# Records from a data collection
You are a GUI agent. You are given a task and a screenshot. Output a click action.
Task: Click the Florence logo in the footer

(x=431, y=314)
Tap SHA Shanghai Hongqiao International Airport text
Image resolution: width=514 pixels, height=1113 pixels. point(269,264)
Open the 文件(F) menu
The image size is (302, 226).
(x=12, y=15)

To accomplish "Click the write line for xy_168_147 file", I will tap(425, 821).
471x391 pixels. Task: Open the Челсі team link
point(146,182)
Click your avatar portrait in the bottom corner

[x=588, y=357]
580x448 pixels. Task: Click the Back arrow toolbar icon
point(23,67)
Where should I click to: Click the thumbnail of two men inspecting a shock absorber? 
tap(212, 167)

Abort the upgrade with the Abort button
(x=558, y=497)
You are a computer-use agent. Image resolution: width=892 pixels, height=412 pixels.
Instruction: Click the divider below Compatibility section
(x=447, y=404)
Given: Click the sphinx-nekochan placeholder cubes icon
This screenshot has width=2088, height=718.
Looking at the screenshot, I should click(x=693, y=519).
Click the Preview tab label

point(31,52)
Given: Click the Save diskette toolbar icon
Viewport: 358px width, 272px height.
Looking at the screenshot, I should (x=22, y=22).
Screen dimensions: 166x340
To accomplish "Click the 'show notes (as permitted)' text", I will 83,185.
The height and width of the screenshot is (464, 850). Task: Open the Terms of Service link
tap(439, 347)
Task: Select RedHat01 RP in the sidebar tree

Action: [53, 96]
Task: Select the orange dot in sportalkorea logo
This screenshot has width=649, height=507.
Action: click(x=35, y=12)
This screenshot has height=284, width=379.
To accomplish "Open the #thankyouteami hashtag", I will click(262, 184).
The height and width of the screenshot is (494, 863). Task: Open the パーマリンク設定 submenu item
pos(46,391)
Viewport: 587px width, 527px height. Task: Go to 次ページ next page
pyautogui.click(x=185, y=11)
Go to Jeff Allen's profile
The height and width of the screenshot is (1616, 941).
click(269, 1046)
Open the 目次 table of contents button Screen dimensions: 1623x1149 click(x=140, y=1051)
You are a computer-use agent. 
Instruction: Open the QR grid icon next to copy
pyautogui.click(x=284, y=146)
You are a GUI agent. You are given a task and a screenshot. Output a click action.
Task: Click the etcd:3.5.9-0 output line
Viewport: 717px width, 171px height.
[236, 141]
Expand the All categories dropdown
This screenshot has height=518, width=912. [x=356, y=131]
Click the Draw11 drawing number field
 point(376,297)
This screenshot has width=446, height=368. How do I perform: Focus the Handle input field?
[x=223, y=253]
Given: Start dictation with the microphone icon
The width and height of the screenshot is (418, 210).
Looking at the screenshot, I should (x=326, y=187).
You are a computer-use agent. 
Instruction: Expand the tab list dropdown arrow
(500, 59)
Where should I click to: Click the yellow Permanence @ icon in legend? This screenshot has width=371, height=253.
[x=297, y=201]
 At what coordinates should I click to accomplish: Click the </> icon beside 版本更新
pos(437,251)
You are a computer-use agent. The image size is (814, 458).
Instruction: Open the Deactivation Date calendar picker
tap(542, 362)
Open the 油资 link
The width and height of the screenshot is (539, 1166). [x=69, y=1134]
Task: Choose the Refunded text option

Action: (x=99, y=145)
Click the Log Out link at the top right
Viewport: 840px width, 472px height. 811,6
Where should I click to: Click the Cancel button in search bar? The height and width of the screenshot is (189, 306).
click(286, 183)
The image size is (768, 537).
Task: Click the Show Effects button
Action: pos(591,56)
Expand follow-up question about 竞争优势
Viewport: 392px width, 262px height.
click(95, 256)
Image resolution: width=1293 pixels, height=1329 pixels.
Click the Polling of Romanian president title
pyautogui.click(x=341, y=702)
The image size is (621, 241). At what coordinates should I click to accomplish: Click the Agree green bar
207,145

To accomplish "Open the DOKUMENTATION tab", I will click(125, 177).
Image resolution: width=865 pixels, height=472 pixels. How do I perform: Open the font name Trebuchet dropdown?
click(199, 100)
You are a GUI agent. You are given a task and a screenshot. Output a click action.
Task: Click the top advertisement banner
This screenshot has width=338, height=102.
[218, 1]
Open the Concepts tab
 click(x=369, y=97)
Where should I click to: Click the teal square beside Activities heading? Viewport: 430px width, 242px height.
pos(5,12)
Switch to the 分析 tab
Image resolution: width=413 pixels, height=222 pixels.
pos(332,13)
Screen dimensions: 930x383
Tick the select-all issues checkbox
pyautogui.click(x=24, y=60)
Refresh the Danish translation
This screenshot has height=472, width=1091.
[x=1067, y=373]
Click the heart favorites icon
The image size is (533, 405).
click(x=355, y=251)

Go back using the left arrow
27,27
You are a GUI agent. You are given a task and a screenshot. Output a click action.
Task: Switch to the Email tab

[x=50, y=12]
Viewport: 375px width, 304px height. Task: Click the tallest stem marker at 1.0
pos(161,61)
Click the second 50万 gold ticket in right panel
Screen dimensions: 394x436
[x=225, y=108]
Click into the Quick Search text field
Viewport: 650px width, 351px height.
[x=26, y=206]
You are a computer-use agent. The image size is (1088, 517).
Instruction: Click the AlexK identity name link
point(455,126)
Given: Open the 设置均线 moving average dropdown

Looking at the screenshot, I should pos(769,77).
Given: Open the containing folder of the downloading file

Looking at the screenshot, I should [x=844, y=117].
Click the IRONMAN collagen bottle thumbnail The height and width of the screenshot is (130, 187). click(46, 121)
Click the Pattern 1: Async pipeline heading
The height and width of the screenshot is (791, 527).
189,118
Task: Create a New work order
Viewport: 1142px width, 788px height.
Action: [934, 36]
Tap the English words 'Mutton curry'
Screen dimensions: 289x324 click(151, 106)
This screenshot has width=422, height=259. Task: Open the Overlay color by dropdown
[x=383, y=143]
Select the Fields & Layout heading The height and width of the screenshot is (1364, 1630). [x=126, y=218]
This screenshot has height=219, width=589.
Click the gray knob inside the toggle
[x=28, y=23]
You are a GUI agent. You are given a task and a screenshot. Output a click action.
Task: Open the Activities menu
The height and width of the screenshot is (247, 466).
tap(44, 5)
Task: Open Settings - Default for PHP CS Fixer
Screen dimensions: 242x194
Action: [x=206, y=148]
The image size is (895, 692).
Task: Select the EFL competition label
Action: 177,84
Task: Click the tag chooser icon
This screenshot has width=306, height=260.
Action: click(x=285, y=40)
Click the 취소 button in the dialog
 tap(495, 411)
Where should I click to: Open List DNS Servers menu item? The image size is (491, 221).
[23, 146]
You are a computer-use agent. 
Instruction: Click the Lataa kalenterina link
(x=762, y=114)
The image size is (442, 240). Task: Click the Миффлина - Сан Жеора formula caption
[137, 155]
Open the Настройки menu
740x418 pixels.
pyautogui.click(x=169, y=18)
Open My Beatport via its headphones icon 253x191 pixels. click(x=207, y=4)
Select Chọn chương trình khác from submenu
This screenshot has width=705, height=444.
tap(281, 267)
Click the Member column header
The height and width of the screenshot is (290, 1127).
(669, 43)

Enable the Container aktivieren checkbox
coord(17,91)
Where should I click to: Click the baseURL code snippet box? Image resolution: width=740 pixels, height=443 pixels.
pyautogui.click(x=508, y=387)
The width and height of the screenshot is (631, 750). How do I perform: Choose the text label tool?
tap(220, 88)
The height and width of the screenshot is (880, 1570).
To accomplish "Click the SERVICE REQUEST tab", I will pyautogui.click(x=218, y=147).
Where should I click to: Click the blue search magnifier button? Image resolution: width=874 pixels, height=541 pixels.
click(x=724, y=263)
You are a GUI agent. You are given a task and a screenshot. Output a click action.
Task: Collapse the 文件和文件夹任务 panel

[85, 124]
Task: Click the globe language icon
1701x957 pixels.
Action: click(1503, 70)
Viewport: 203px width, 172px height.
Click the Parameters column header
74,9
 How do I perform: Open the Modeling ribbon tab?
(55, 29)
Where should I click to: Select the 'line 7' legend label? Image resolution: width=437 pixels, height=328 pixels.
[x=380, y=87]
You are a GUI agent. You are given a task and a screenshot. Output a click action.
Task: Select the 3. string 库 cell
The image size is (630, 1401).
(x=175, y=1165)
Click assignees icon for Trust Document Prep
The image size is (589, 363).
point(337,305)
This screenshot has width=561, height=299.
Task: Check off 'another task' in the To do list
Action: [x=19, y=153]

# Assigned task
Find each line in the records holding the string "will" and show it.

# Exercise output
To accomplish "Click the write line for xy_168_147 file", I will tap(425, 821).
To accomplish "Click the 'show notes (as permitted)' text", I will 83,185.
To accomplish "Open the #thankyouteami hashtag", I will click(262, 184).
To accomplish "Open the DOKUMENTATION tab", I will click(125, 177).
To accomplish "Click the SERVICE REQUEST tab", I will pyautogui.click(x=218, y=147).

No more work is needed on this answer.